The Anxiety That Binds – The New York Times

The Anxiety That Binds – The New York Times


By the time I met Val, I was deep into my habits: acute hypochondria, perseverating in private, both unwilling to articulate my worst anxieties to anyone and perfectly willing to entertain all of them. We met at a time of mutual vulnerability, both of us unknowingly dating the same woman who seemed to take great pleasure in exploiting our trust and undermining our sanity.

When we came together a few years after that — both free of her, road tripping across the Southwest, kissing sweetly on a friend’s fold-out couch in New Mexico — the philosophy that had governed my entire relationship history evaporated. How could it not? Val was lovely, funny, brilliant — the tenderest, kindest person I’d ever met.
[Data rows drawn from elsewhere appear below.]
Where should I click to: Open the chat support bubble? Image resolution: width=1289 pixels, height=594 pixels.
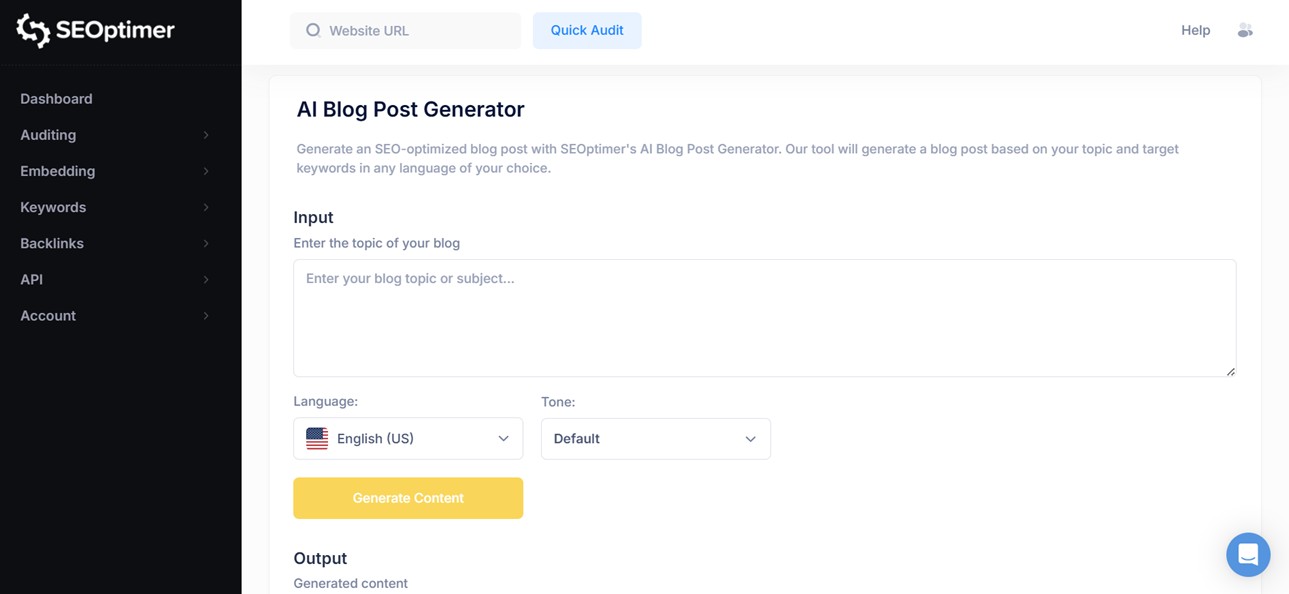[x=1248, y=554]
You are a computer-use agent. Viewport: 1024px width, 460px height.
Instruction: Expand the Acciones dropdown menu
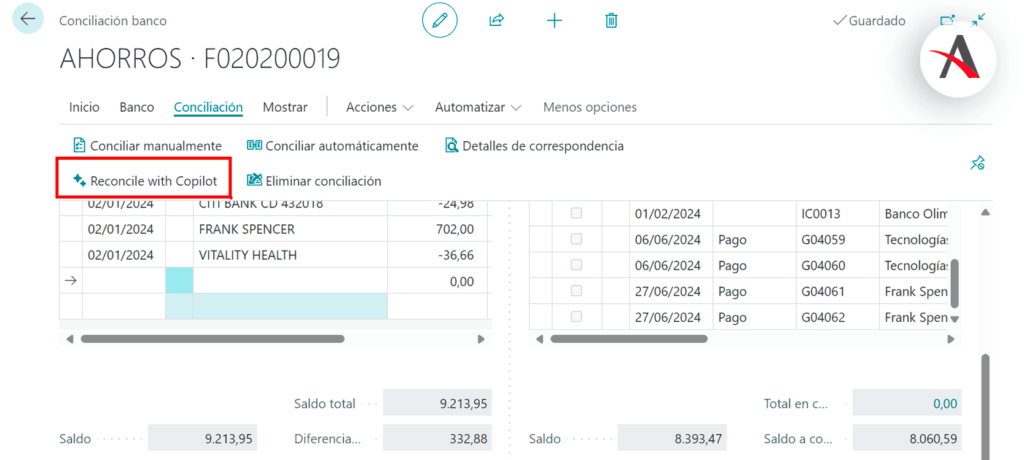(x=379, y=107)
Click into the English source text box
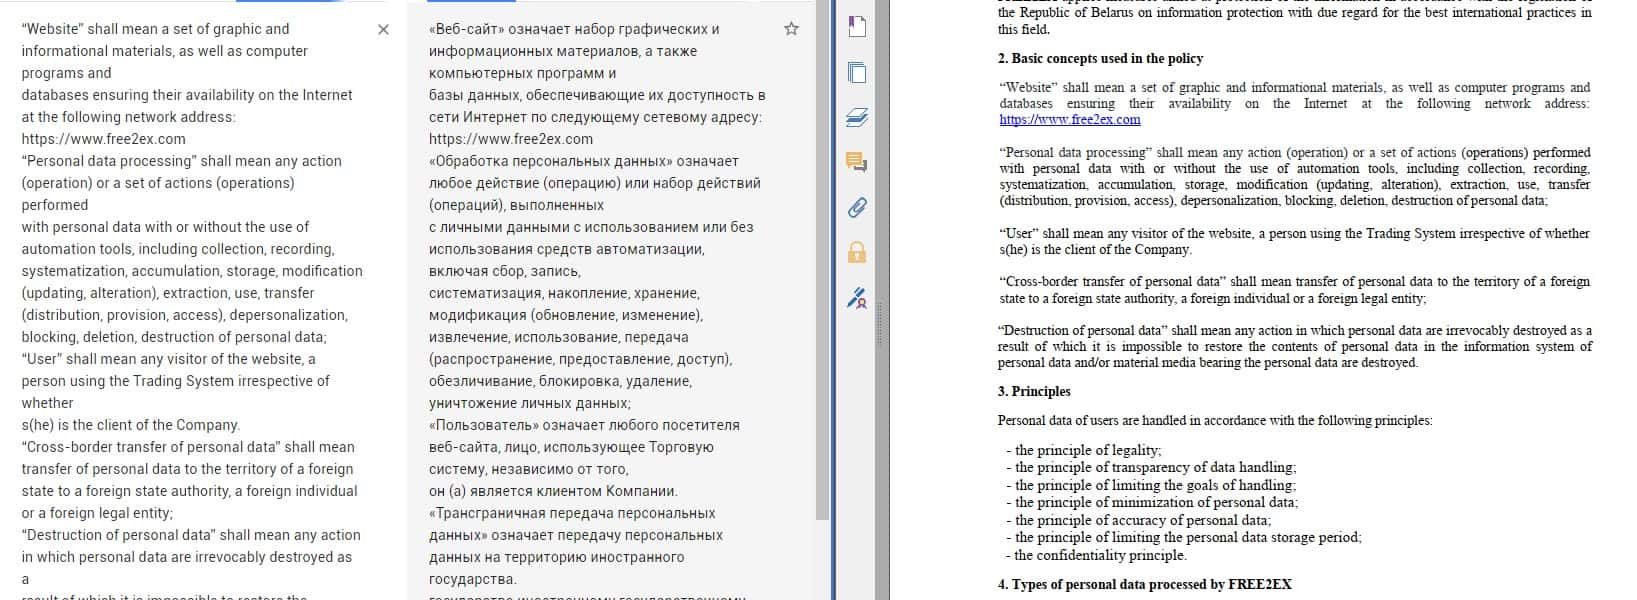This screenshot has width=1637, height=600. click(x=190, y=300)
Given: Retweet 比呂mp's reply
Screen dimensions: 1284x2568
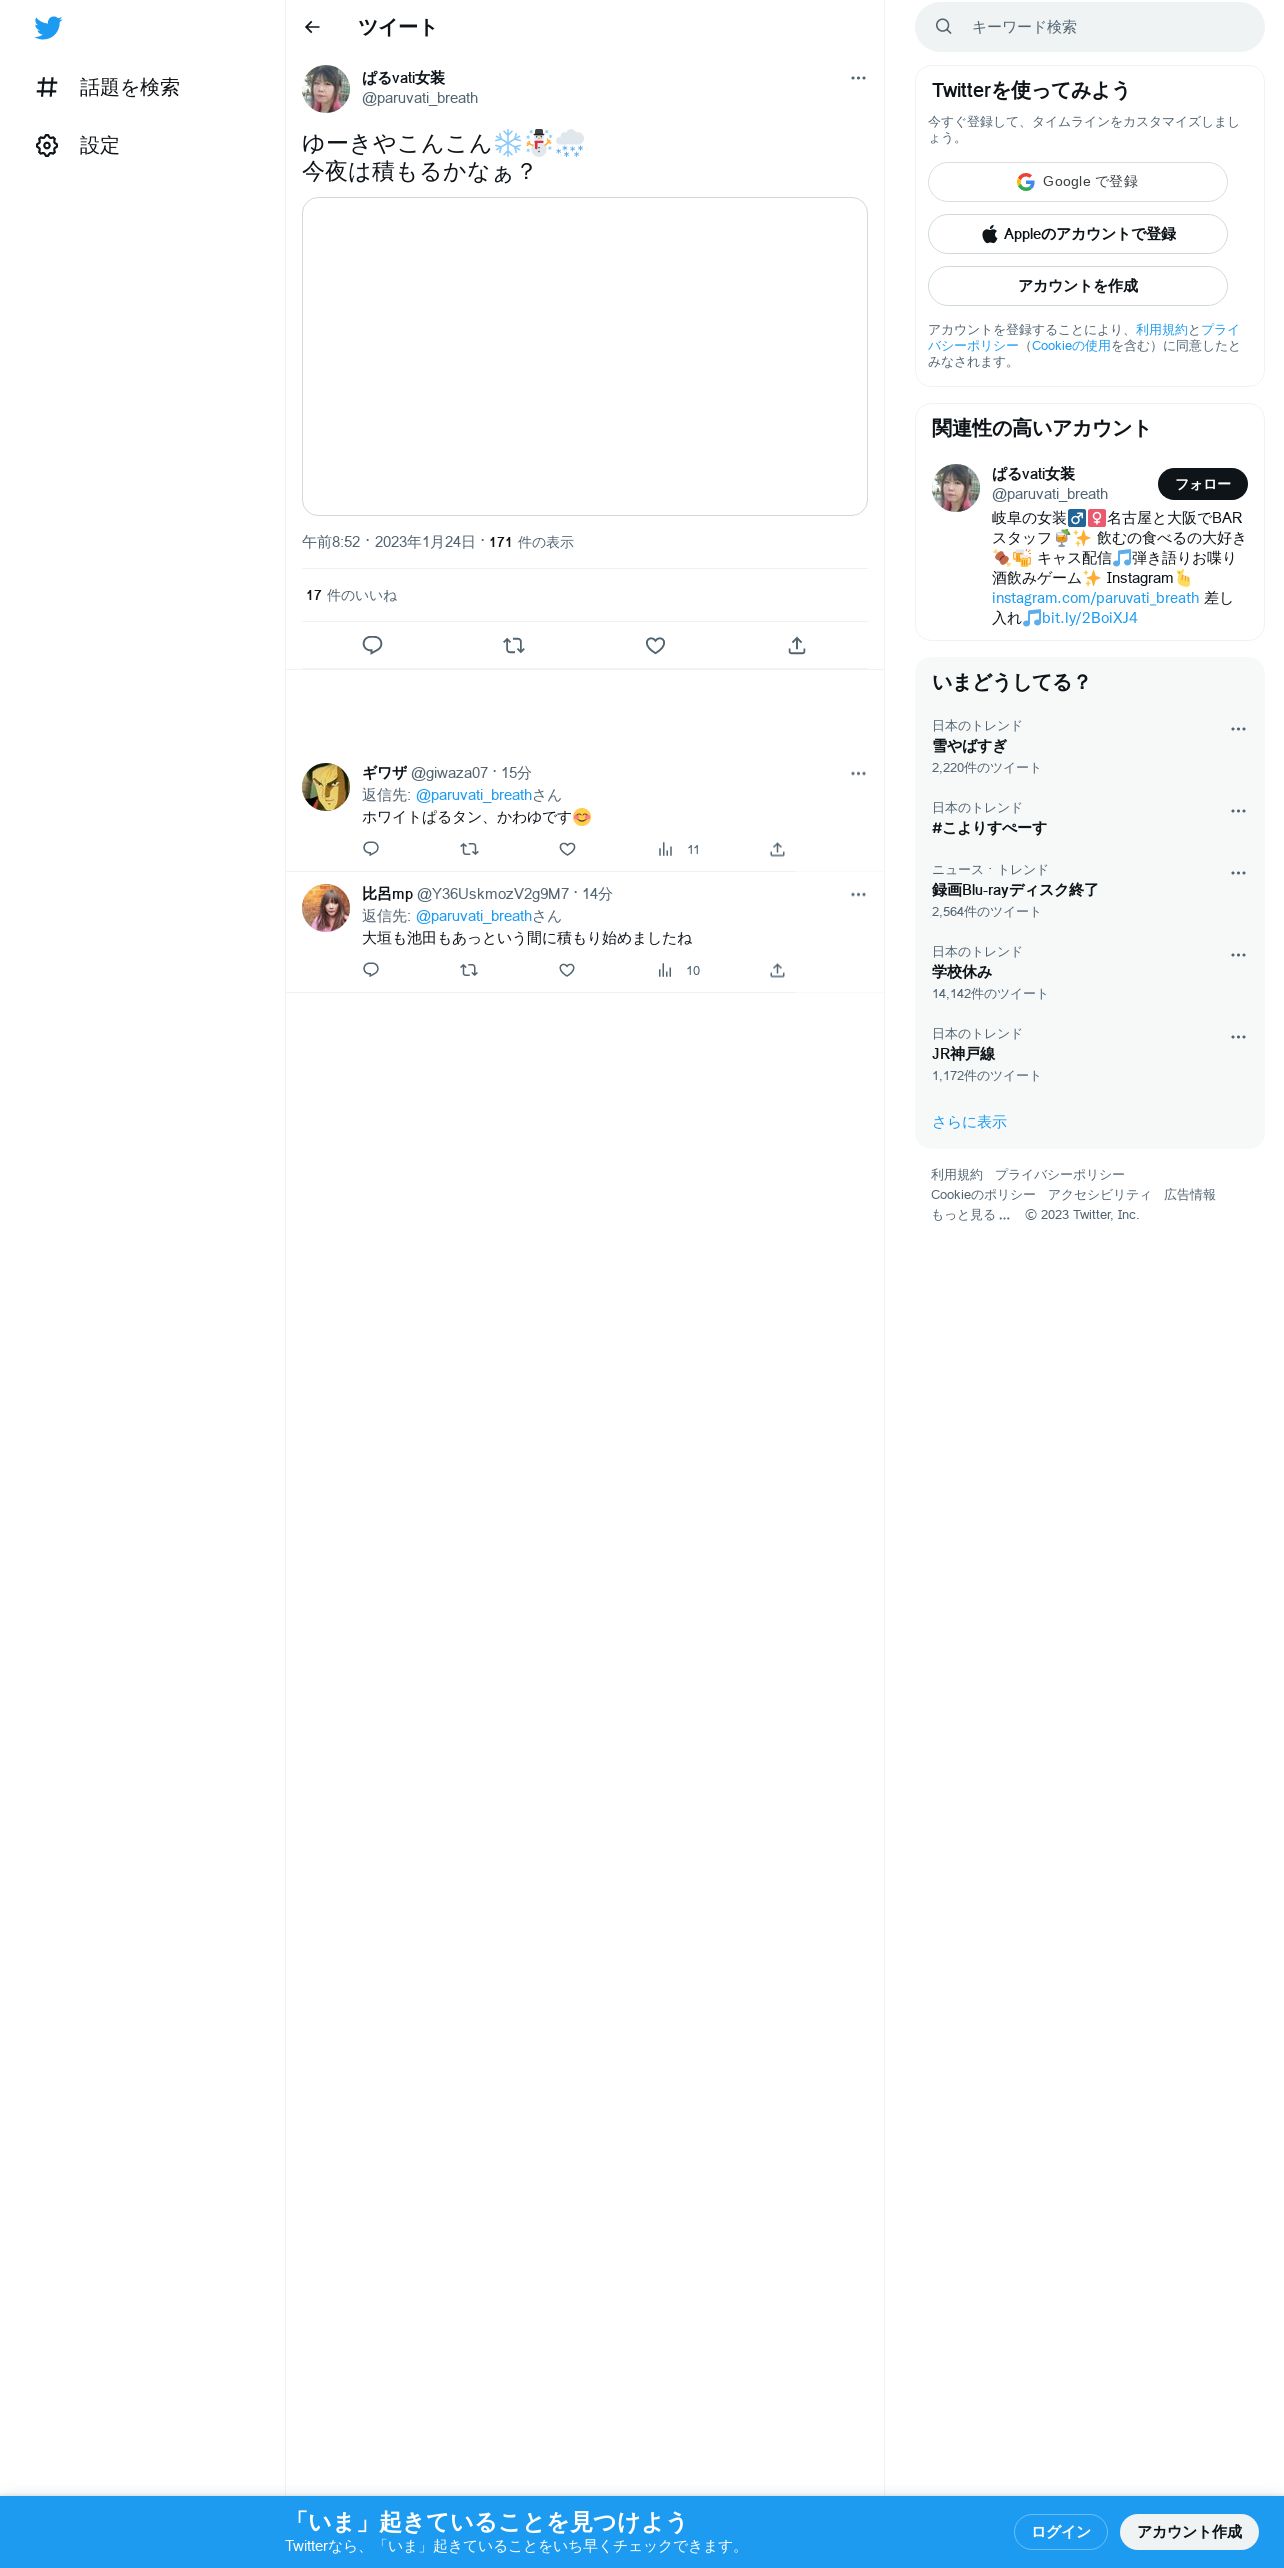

When Val is anxious, she wears it on her face; she needs to talk about it, she cries. As for me, my adrenaline skyrockets and I begin to imagine the many ways death can come to me (liver cancer, aneurysm, stray bullet). Eventually, I shut down mentally and physically, as though the terrible outcomes are predators that can only see me if I move.

We are terrified of mostly opposite things. I am anxious about: insects, germs, disease and mortal injury and death, messy rooms, being late, not honoring my commitments. She is anxious about: rodents, money, her writing, her job, social interactions, conflict, people secretly hating her. There is some overlap between our fears: not being believed, being believed to be crazy, being crazy, the fear that one of us is 10 seconds from leaving the other.

Because of our mutual ex-girlfriend, the process of learning to trust each other was slow and deliberate. “You don’t need to keep me accountable of your whereabouts 24 hours a day,” Val would say to me after I came home late wielding evidence of the train slowdown that had caused my delay, frantic that she’d think I was cheating on her. “If I was angry, I’d tell you,” I’d promise her when she worried that I was squirreling away my rage until it exploded.

The first apartment we rented in Philadelphia abutted a restaurant’s back alley and was blessed with cockroaches and mice. The roaches agitated me; I hated their spindly legs and their constantly probing antennae, the way they darted and the sheer quantity and speed of them. Val became an expert at recognizing my whimper and dashing into the room with her sneaker aloft. But she was pathologically terrified of mice, who were fewer in number but larger and harder to kill and bolder the longer we lived there. She feared they’d run over her feet, and more than once dashed to a chair like a woman in an old cartoon lifting her skirts in terror. I became the de facto exterminator, chasing, catching and disposing of their bodies.

When we began wedding planning, we also performed our anxiety on opposite schedules: When picking a venue and buying our dresses, she fretted while I achieved absolute, meditative calm; when the date neared, she seemed suddenly relaxed. “Whatever happens at the end of the day, we’ll be married!” she reminded me as I sat hunched over a table in my pajamas, three days unshowered, hot-gluing centerpieces and nursing burns on my fingers and yelling about “Kitchen Nightmares” (“This show is entirely about toxic masculinity, and also if I ever suggest we open a restaurant please just divorce me”).

Back when we first moved in together, I worked a terrible retail job; when I got my first check, I stared at it with utter disbelief. I’d been on my feet for two weeks straight, commuting an hour each way. I was exhausted and barely functioning, and the check barely covered my student loans, much less rent or food or anything else. When she got home from work, I was staring at the wall in our bedroom. “I am useless,” I told her. “Look at this paycheck. I can’t make my half of the rent. I can’t do anything. I’m the absolute worst. Why are you dating me? I’m such a child.”

She covered me in a blanket, rubbed the inside of my wrist, brought me seltzer. “I believe in you,” she said. “I believe in your writing. You are more than your paycheck at this moment. I’m in this for a long haul, and if you are too, then we will make this work.”

I’d be in denial if I didn’t acknowledge the joke of our situation, the simultaneous stereotypes of the emotionally volatile artists and the continuously processing lesbians. But we’ve turned these heightened emotional states into engines for our writing and our marriage, a shorthand for the kind of give-and-take that makes relationships work.

We do a lot of sort-of-joking-but-not-really talking about the end times. Blame it on climate change (her anxiety), too many post-apocalyptic movies and video games (mine), and a healthy dose of terror about nuclear annihilation and antibiotic-resistant pathogens (both of ours).

Val laments: “I’m useless, I can’t hunt animals or anything. I have no practical skills of any kind. If the world goes to hell, I’d be dead weight.”

“You wouldn’t be able to be a vegetarian anymore,” I say.

“I know! I’d eat meat. But I can’t start a fire or build a shelter or ——”

“I’m here. I’ll teach you what I know.”

There probably won’t be Zoloft after civilization crumbles. And if the post-apocalyptic cockroaches are the size of mice — or larger! — then what will we do? Learn to throw knives with uncanny accuracy? Run? Until the waters rise, the government collapses and society falls apart, we do what we need to: deep breathing, weekly therapy and the hard, slow work of love.